**EXERCISE REQUIREMENTS**. Would you please repeat exactly the entries below, starting at the line with "[How GPS Trackers" and ending at the line with "Filters (21, 90)", and nothing outside that range? Leave out the pictures.

**DATASET EXTRACT**.
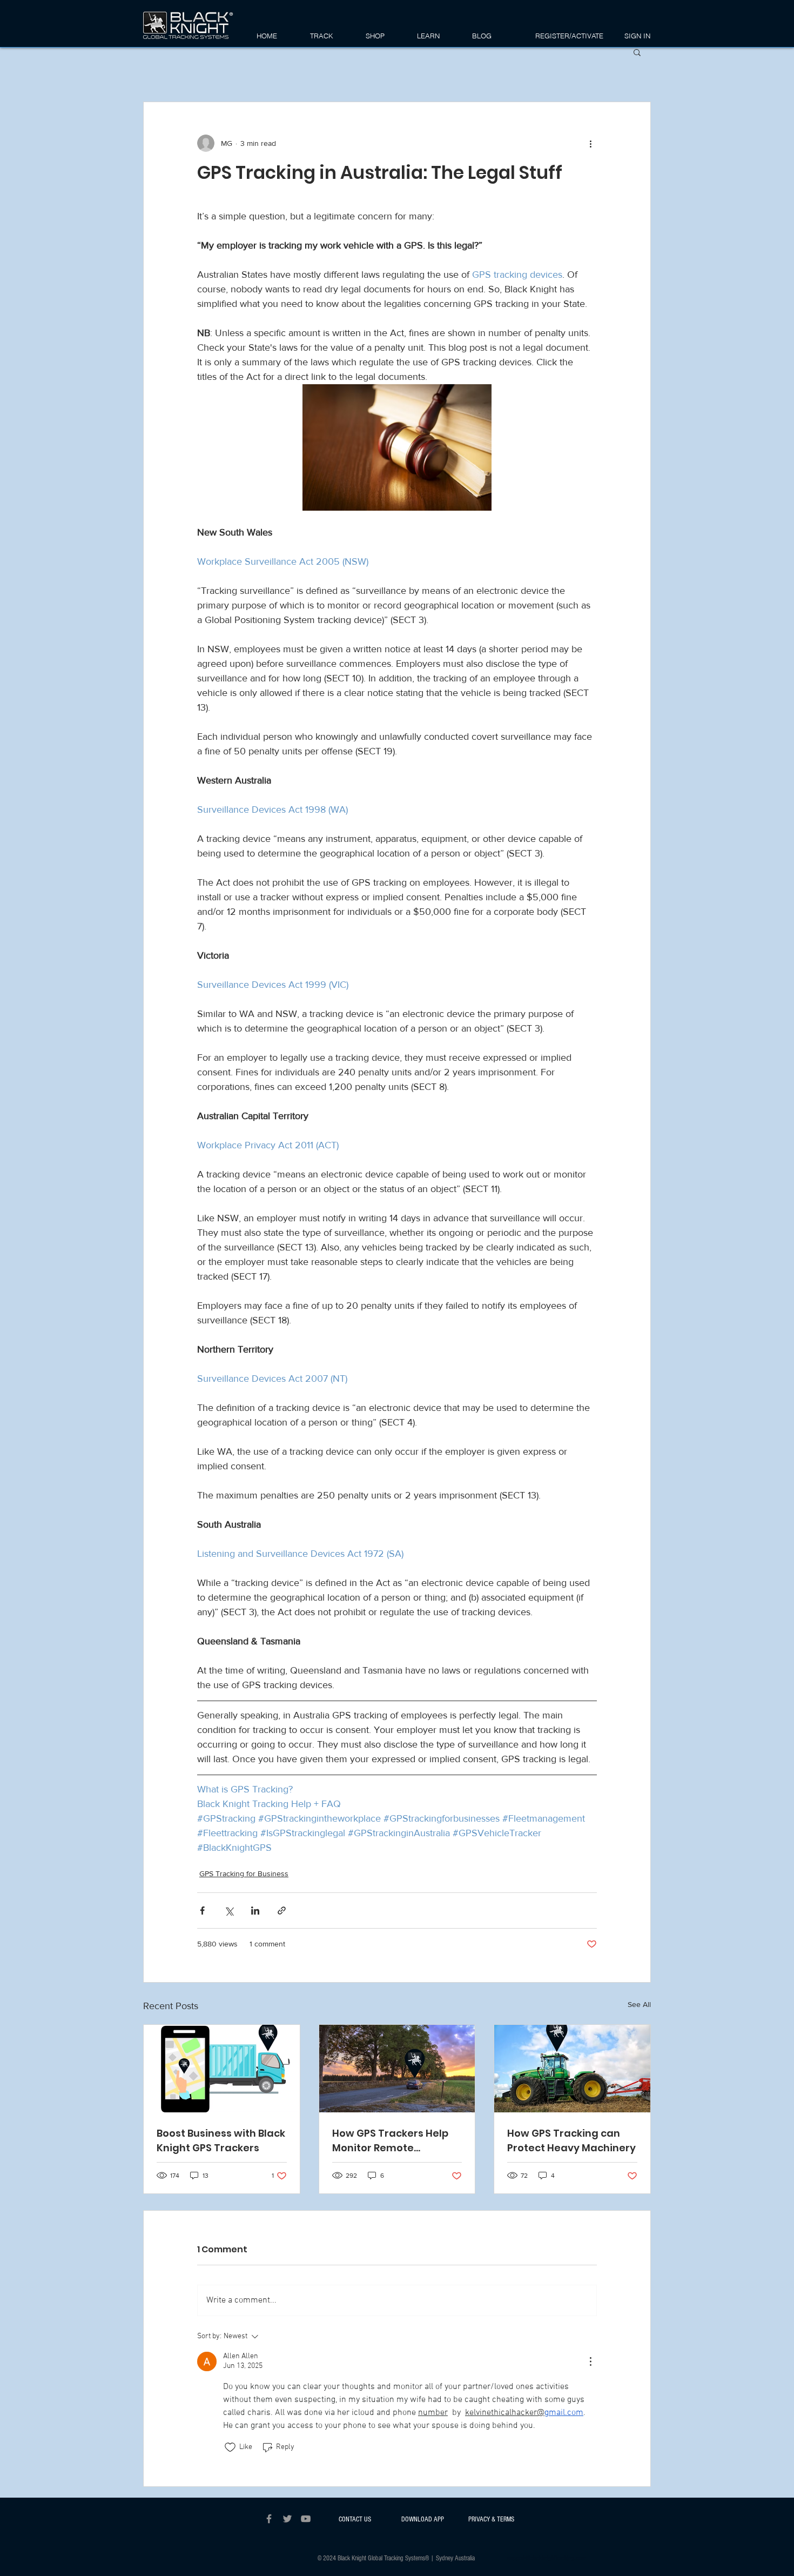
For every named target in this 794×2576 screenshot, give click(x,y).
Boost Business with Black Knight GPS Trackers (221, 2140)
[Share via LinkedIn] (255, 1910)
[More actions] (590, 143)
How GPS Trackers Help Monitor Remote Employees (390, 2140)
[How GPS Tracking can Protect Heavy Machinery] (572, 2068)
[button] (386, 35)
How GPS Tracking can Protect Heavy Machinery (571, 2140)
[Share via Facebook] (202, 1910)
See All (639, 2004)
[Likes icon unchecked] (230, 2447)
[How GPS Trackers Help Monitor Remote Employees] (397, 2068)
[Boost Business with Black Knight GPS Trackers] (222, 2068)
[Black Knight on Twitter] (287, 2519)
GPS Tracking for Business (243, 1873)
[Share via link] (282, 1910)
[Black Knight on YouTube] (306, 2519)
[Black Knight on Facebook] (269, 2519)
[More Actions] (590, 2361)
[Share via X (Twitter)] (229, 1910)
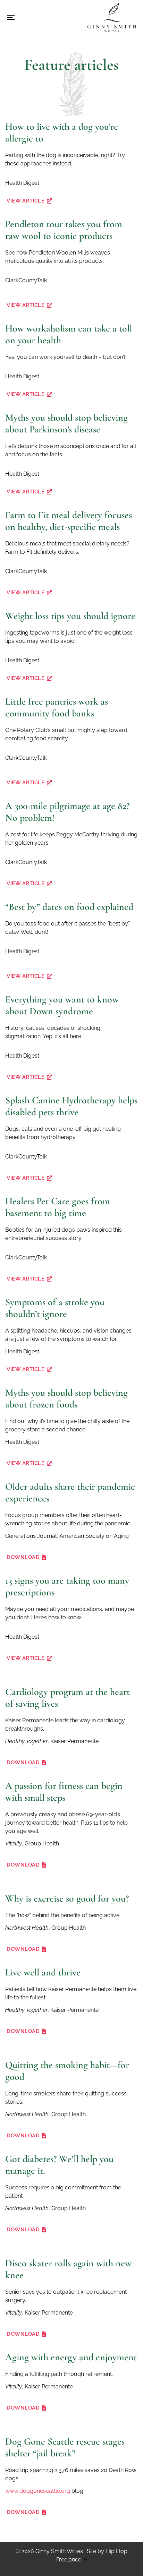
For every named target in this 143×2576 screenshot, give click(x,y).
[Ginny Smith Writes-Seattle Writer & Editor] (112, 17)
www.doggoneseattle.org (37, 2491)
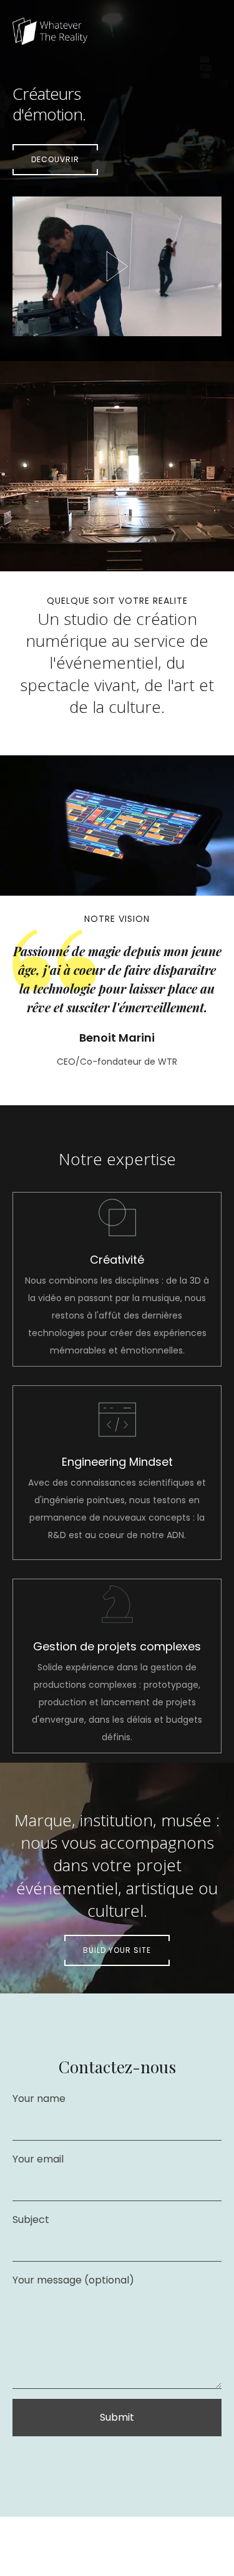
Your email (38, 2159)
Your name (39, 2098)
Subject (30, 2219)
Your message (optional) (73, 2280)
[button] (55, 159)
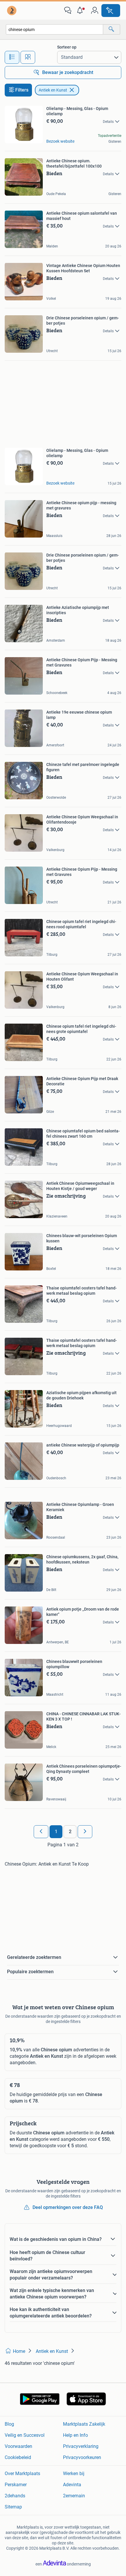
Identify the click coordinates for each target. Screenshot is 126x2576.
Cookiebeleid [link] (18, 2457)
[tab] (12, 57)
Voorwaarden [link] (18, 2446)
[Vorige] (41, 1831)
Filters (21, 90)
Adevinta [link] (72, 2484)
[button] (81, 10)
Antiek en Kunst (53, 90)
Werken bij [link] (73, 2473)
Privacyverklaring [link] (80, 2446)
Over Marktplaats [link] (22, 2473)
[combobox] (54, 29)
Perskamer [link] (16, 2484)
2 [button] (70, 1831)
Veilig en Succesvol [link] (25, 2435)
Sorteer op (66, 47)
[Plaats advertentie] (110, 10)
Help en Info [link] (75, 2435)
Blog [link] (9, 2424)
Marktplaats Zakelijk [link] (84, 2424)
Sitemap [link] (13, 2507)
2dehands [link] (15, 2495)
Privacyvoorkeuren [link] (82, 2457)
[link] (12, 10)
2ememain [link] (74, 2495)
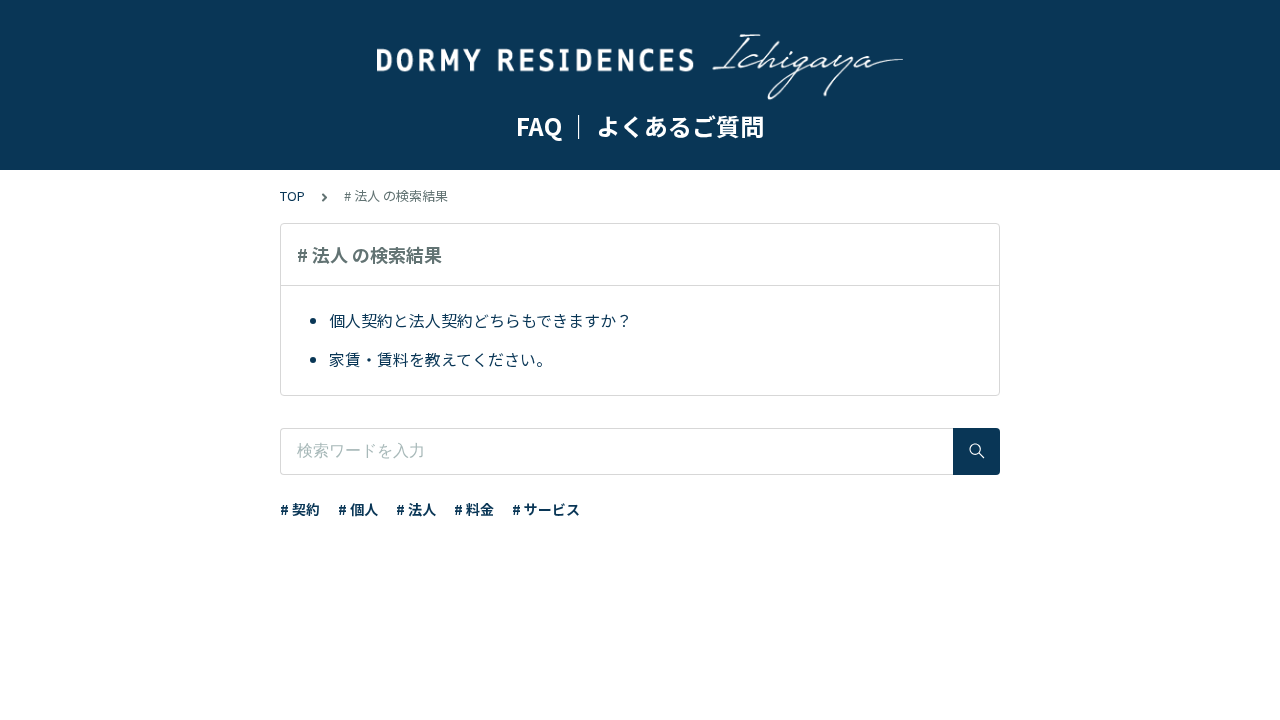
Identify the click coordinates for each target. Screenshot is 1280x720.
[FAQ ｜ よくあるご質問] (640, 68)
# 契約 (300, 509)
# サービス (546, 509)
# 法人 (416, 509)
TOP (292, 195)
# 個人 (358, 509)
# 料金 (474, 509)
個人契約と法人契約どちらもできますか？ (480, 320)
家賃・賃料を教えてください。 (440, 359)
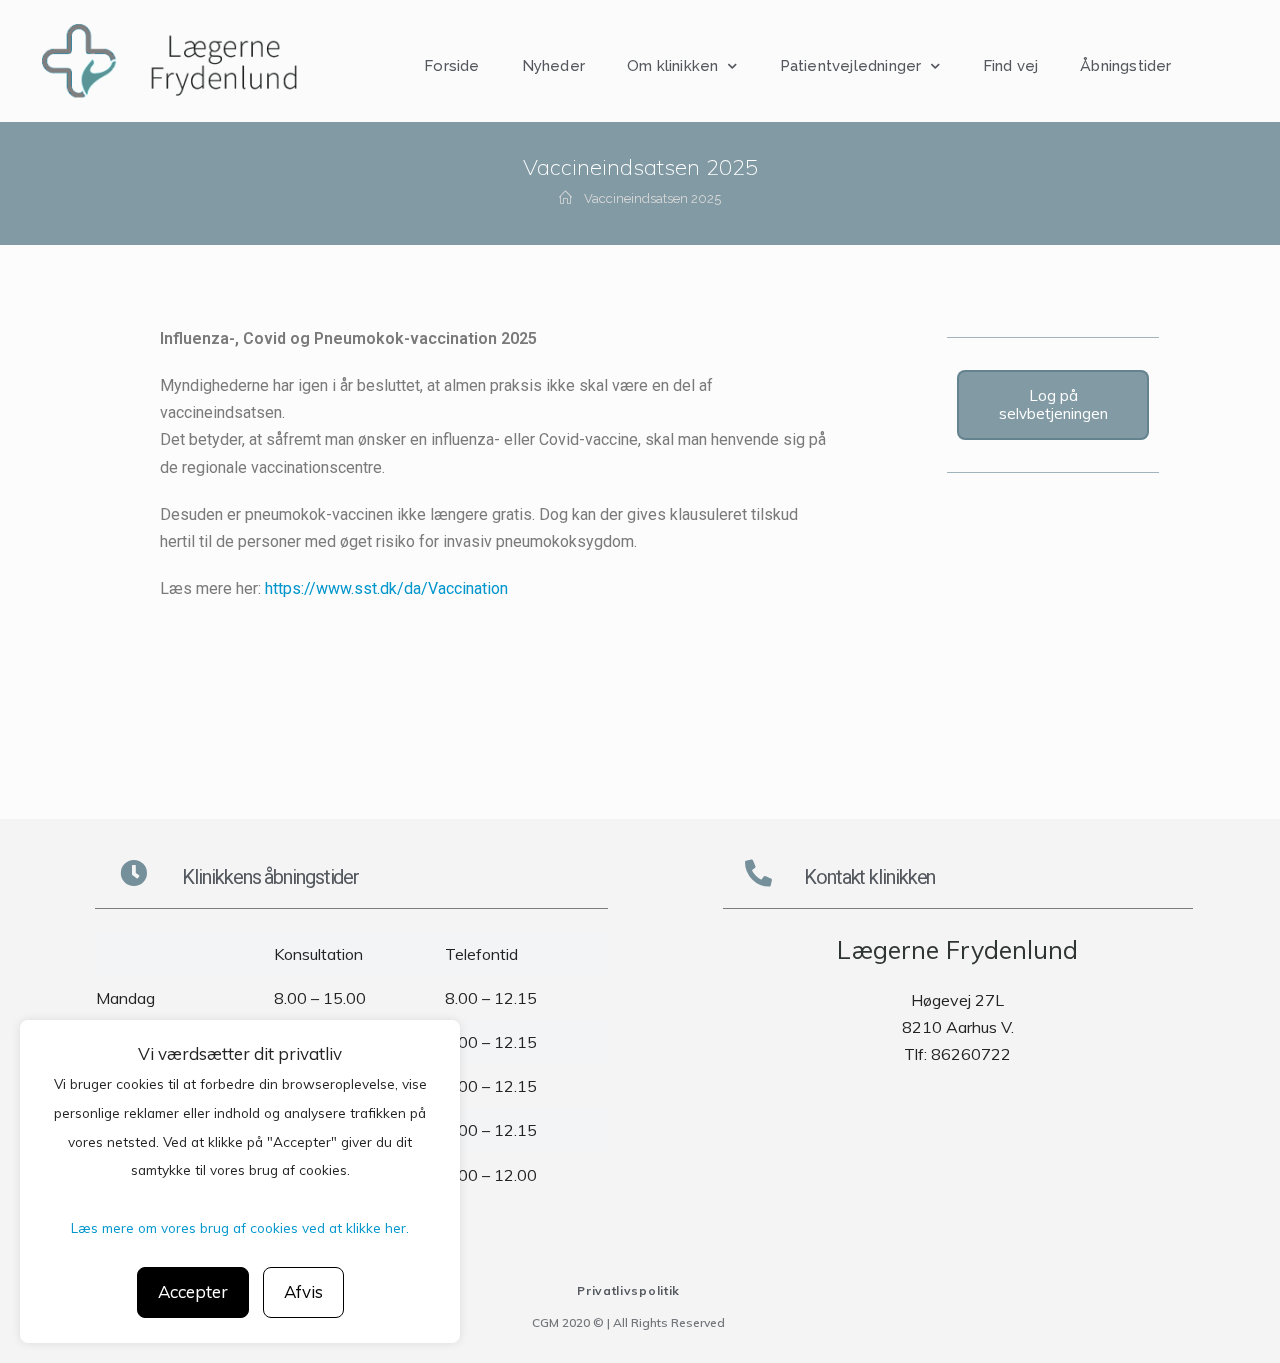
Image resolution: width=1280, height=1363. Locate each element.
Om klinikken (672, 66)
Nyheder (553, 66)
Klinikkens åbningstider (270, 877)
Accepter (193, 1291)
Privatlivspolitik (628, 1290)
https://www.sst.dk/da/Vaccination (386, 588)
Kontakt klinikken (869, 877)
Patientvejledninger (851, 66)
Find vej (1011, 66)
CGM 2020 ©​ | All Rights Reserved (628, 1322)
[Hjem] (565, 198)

**PROBLEM SOLUTION**.
[How GPS Trackers Help Monitor Remote Employees] (397, 2068)
[Boost Business with Black Knight GPS Trackers] (222, 2068)
[Black Knight on Twitter] (287, 2519)
GPS Tracking for Business (243, 1873)
[Share via link] (282, 1910)
[Black Knight on YouTube] (306, 2519)
[Black Knight on Facebook] (269, 2519)
[More Actions] (590, 2361)
[Share via X (Twitter)] (229, 1910)
For every named target in this 143×2576 screenshot, give click(x,y).
[Ginny Smith Writes-Seattle Writer & Editor] (112, 17)
www.doggoneseattle.org (37, 2491)
Your email (38, 2159)
Your name (39, 2098)
Subject (30, 2219)
Your message (optional) (73, 2280)
[button] (55, 159)
Identify the click coordinates for each target. Screenshot is 126x2576.
Cookiebeleid [link] (18, 2457)
[tab] (12, 57)
Voorwaarden [link] (18, 2446)
[Vorige] (41, 1831)
Filters (21, 90)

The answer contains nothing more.